The cemetery contained men, women and children, and analysis of their bones and isotopes reveals that they were robust and healthy, leading to speculation that the cemetery was associated with the Royal Court of King Oswald.

The ceremony is the culmination of two years’ work by Bamburgh Heritage Trust and the Northumberland Coast AONB Partnership to create the special ossuary in the crypt of St Aidan’s.

Canon Rev Brian Hurst, who will be leading the service, said: “The burial service will reflect the significance of the occasion and will be a blend of ancient and modern.

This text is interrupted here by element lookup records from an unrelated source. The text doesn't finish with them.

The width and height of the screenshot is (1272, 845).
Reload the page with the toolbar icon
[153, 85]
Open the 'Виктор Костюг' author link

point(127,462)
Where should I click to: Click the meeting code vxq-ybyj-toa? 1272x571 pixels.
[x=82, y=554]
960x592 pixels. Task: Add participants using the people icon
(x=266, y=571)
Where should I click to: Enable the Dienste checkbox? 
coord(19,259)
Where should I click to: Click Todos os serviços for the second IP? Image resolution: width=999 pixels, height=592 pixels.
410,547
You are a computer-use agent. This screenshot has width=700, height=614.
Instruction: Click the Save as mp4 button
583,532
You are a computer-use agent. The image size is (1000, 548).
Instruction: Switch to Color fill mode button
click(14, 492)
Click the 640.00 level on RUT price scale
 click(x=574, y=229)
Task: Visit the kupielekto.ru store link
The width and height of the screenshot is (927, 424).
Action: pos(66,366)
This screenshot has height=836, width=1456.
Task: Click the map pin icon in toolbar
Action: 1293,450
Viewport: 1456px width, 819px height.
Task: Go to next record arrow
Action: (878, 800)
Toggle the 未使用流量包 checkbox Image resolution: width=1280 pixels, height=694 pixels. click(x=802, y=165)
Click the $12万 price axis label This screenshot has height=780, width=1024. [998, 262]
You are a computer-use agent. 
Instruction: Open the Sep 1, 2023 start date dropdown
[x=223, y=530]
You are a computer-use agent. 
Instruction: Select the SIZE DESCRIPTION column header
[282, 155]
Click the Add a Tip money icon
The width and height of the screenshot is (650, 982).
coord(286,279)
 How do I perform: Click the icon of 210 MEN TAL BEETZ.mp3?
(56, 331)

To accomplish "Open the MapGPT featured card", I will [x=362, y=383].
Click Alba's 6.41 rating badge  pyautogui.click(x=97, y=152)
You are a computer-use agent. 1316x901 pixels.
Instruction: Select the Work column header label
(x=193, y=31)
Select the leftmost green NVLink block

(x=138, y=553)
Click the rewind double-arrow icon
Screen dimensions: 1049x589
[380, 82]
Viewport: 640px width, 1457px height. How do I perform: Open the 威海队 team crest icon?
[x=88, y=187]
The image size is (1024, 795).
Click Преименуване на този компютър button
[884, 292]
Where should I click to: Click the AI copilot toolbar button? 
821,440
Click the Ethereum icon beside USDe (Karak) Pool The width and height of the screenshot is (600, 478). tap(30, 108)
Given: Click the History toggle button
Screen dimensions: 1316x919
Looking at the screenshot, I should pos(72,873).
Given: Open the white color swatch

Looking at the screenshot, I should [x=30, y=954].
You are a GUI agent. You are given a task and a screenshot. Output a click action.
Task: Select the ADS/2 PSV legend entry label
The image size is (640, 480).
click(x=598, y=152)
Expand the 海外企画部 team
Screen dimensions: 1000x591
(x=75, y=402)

“We will have a reading and a prayer in Old English and make use of the psalms which St Aidan encouraged.”

In addition, the author Max Adams will talk about the wider historical context while Graeme Young, the director of Bamburgh Research Project, will cover the archaeological significance of the site.

The service is open to all and will be followed by an opportunity to visit the crypt.

Timetable for the afternoon

2.15pm – Ten charnel boxes moved from the Castle to St Aidan’s by horse-drawn hearse.

2.30pm – Service, which will include an exploration of the archaeological significance of the site, Old English psalms and prayer and traditional music.

3.15pm – Afternoon tea

3.30pm to 4pm – Attendees invited to visit crypt in small groups.